Data for the task:
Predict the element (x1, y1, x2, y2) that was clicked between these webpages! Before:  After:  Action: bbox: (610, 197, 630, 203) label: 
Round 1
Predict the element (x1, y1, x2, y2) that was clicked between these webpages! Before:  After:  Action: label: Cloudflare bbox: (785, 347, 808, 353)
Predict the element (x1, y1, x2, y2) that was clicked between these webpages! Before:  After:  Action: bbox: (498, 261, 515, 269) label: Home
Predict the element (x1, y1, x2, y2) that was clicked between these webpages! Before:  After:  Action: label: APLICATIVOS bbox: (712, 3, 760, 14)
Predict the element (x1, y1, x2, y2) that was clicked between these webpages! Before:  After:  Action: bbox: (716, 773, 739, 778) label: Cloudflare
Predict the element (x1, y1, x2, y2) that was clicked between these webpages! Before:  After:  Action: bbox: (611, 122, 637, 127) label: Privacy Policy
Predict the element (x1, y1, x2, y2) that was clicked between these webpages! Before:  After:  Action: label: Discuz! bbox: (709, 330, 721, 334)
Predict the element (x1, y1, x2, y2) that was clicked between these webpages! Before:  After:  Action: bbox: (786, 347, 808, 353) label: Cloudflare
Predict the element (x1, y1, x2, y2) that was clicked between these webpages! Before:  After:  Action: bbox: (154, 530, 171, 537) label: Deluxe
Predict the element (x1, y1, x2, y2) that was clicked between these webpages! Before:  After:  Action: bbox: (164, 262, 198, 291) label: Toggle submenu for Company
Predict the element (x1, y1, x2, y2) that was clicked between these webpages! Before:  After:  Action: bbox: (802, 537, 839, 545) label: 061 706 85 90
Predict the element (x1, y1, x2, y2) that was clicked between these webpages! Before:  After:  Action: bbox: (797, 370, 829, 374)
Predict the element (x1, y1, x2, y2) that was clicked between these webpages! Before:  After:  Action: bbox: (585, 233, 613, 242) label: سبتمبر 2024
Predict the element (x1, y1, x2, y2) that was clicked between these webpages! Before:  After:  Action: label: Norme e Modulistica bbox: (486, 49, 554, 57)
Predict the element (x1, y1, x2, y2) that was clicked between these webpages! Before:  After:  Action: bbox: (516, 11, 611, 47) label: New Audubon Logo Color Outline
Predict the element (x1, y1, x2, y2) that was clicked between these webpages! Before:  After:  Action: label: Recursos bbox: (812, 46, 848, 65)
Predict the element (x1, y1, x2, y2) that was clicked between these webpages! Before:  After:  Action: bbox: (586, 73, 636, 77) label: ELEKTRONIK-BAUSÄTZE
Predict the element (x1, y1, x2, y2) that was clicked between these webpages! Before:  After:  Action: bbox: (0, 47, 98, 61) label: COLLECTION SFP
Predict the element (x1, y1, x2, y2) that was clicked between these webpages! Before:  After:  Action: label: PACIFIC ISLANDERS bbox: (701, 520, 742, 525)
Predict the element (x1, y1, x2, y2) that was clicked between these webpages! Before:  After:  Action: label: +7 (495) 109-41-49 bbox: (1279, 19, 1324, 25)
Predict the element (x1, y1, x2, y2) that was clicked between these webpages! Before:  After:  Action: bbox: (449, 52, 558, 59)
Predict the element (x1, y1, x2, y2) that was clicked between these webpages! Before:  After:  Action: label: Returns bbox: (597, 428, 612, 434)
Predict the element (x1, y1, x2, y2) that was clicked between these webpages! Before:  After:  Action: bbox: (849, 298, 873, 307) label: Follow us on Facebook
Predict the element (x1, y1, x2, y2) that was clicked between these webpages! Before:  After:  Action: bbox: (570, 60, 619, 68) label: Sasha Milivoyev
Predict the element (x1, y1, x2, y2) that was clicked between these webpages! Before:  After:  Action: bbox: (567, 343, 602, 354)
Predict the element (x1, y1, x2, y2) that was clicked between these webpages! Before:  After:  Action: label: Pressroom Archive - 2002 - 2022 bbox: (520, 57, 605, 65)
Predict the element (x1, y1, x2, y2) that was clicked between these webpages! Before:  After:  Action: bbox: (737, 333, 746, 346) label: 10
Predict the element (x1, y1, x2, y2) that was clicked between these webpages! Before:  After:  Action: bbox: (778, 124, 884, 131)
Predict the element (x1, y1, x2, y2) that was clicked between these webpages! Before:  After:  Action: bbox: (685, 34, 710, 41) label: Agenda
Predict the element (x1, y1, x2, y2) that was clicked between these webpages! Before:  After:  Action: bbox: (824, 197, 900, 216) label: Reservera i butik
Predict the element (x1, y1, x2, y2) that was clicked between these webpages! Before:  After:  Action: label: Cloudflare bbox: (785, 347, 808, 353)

Problem: From the records above, extract every line that contains the string "Cloudflare".

Finished task:
Predict the element (x1, y1, x2, y2) that was clicked between these webpages! Before:  After:  Action: label: Cloudflare bbox: (785, 347, 808, 353)
Predict the element (x1, y1, x2, y2) that was clicked between these webpages! Before:  After:  Action: bbox: (716, 773, 739, 778) label: Cloudflare
Predict the element (x1, y1, x2, y2) that was clicked between these webpages! Before:  After:  Action: bbox: (786, 347, 808, 353) label: Cloudflare
Predict the element (x1, y1, x2, y2) that was clicked between these webpages! Before:  After:  Action: label: Cloudflare bbox: (785, 347, 808, 353)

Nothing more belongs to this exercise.